The only experience I've had like that was a 2 cm solitary nodule that had been followed for at *least* 2 years and was PET negative; The thought was that this was a benign nodule. At some point the patient was lost to follow-up and on re-presentation had mediastinal involvement and (if I recall) a pleural effusion with it. The diagnosis was made as BAC. Unfortunately, a repeat PET was not done so I don't know if the BAC became PET-positive.

Jeff H said...

As you've noted, BAC is usually PET negative, and is one of the classic causes of a false negative PET.

That said, it sounds as if this patient has already had a relatively agressive course of BAC, and has failed surgery and EGF receptor tyrosine kinase inhibitors (Iressa and Tarceva).

So, the following possibilities come into play:
1) These PET+ nodes are due to progression of the known BAC

2) These PET + nodes are due to an unrelated, 2nd primary malignancy

3) The PET + nodes are due to some unrelated inflammatory/infectious process.

Therapeutically, I don't know that we need to differentiate between 1 and 2, as in either case treatment options are going to be extremely limited (further salvage chemo and hope for a response versus XRT) and possibly non-existant depending on her performance status, personal wishes/goals.

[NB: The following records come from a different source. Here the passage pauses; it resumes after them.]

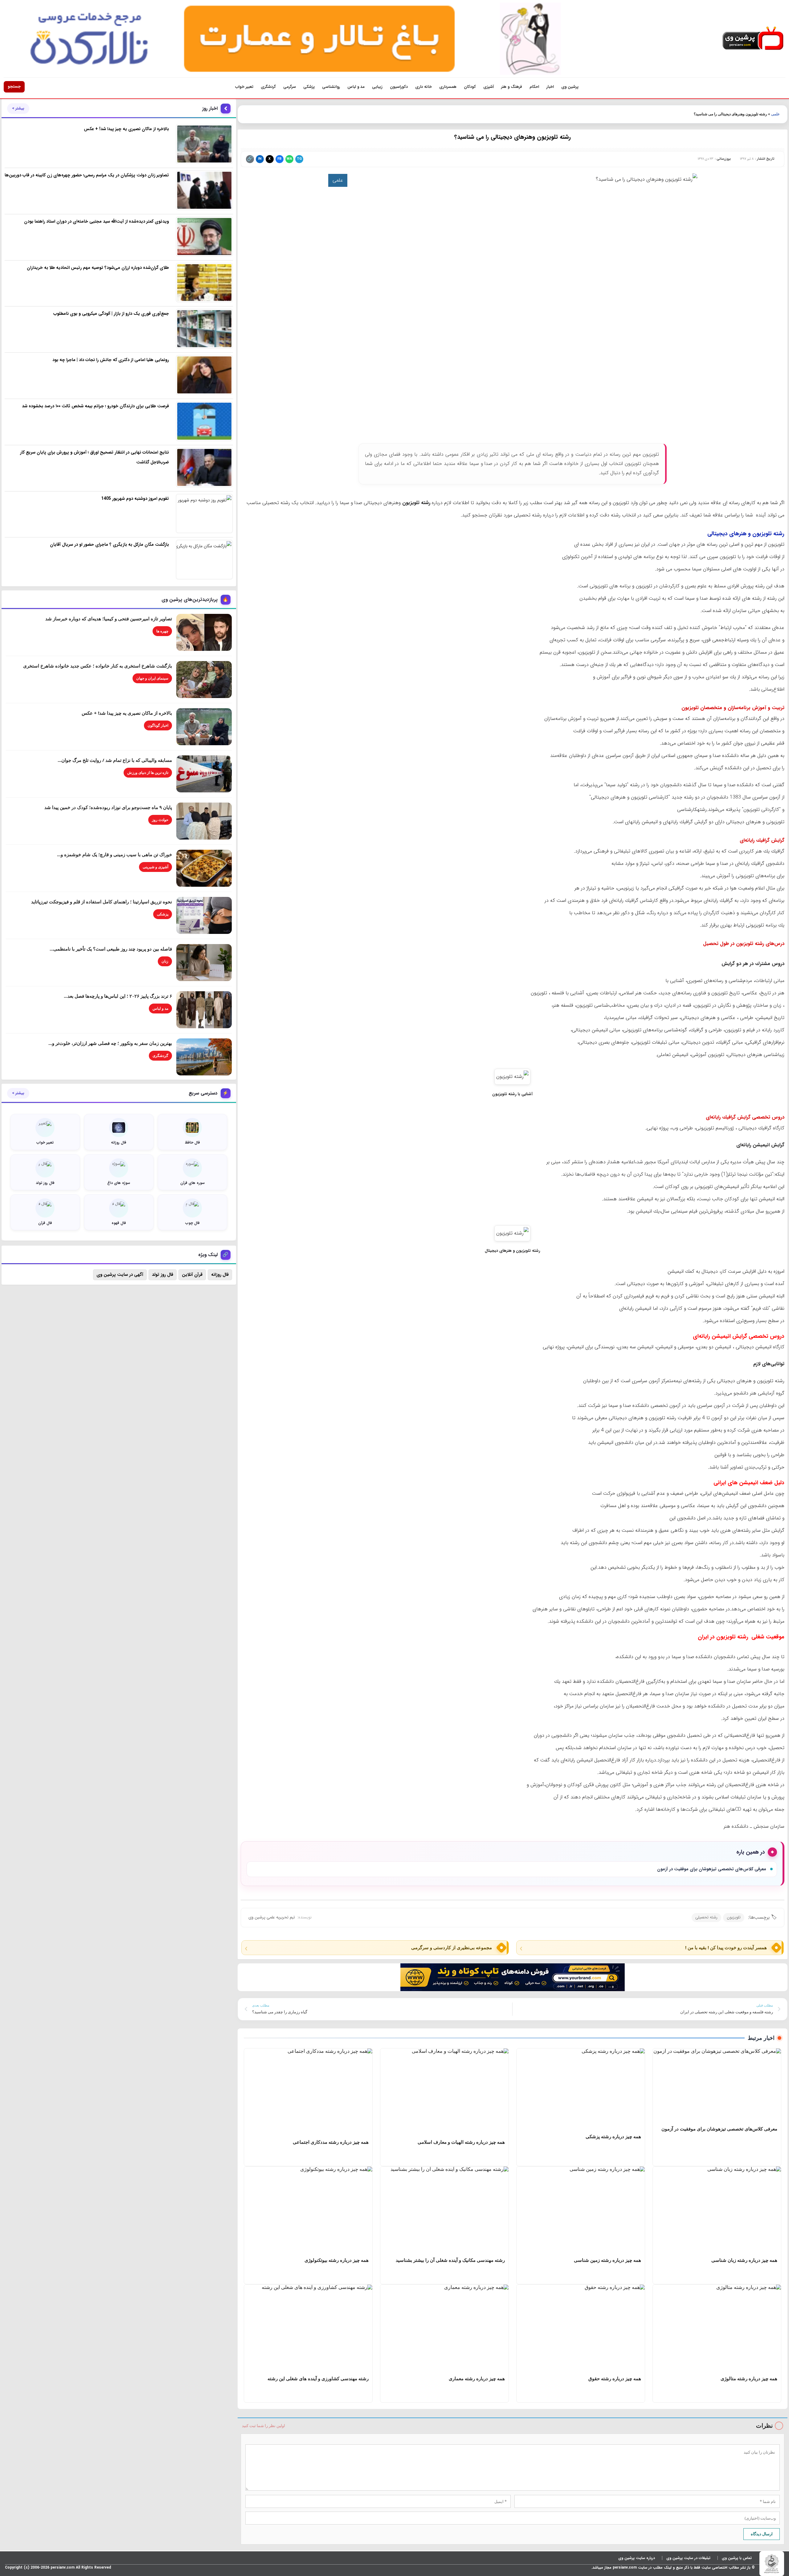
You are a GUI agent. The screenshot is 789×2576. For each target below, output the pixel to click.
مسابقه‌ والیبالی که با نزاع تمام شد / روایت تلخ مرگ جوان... (115, 760)
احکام (534, 87)
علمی (775, 114)
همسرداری (447, 87)
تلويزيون (734, 1917)
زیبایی (377, 87)
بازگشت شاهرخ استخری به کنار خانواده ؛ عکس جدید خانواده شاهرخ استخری (97, 666)
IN (259, 159)
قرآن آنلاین (192, 1274)
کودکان (470, 87)
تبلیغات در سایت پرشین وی (688, 2558)
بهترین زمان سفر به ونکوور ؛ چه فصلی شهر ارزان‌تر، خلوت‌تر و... (110, 1043)
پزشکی (309, 87)
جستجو (14, 86)
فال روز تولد (162, 1274)
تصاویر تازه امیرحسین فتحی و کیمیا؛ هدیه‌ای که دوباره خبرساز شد (108, 618)
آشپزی (488, 87)
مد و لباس (356, 87)
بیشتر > (18, 108)
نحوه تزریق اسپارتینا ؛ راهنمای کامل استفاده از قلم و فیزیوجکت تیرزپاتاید (101, 901)
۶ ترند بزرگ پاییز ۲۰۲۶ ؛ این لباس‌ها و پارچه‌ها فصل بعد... (118, 996)
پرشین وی (569, 87)
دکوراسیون (399, 87)
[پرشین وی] (753, 38)
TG (299, 159)
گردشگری (268, 87)
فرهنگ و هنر (511, 87)
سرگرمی (289, 87)
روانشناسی (331, 87)
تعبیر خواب (244, 87)
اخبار (550, 87)
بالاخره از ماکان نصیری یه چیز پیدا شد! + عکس (127, 713)
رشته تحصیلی (706, 1917)
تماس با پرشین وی (737, 2558)
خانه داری (423, 87)
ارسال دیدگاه (762, 2534)
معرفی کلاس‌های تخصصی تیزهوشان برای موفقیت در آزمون (711, 1869)
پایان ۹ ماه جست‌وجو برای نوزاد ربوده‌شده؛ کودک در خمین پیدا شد (108, 807)
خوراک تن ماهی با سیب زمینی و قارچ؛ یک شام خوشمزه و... (114, 854)
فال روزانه (220, 1274)
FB (279, 159)
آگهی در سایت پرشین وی (119, 1274)
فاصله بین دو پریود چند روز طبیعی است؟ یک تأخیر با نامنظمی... (111, 949)
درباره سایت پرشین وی (636, 2558)
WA (289, 159)
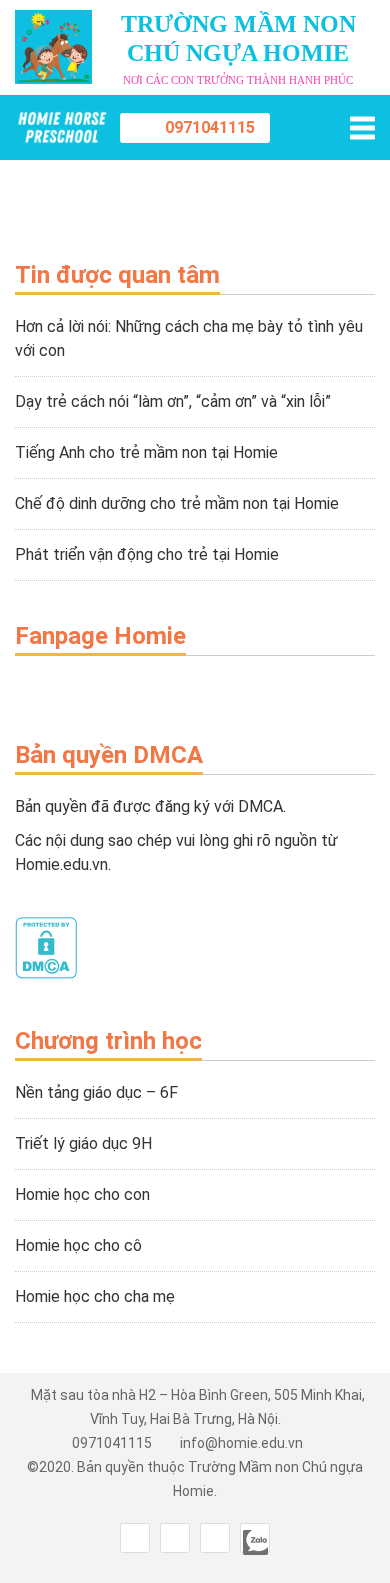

So, my approach here would be to consider treating empirically for infection and discuss options for salvage chemo with an oncologist. I would consider referral for clinical trials, and discuss long term goals with the patient.

Arenberg said...

Adi Gazdar has stated that BAC is the single most overused term in lung cancer pathology reports. Many things get labelled as BAC if there is any "lepidic" growth noted on the pathology sections, but most of these are just adenos with varying levels of differentiation. The presence of mediastinal lymph node metastases virtually rules out true bronchoalveolar carcinoma, as defined by the WHO. It is possible that this lady had a "de-differentiated" adenocarcinoma, for lack of a better term.

Anonymous said...

The patient will be having a mediastinoscopy done shortly, for a definitive answer. I'll post again once we have the results.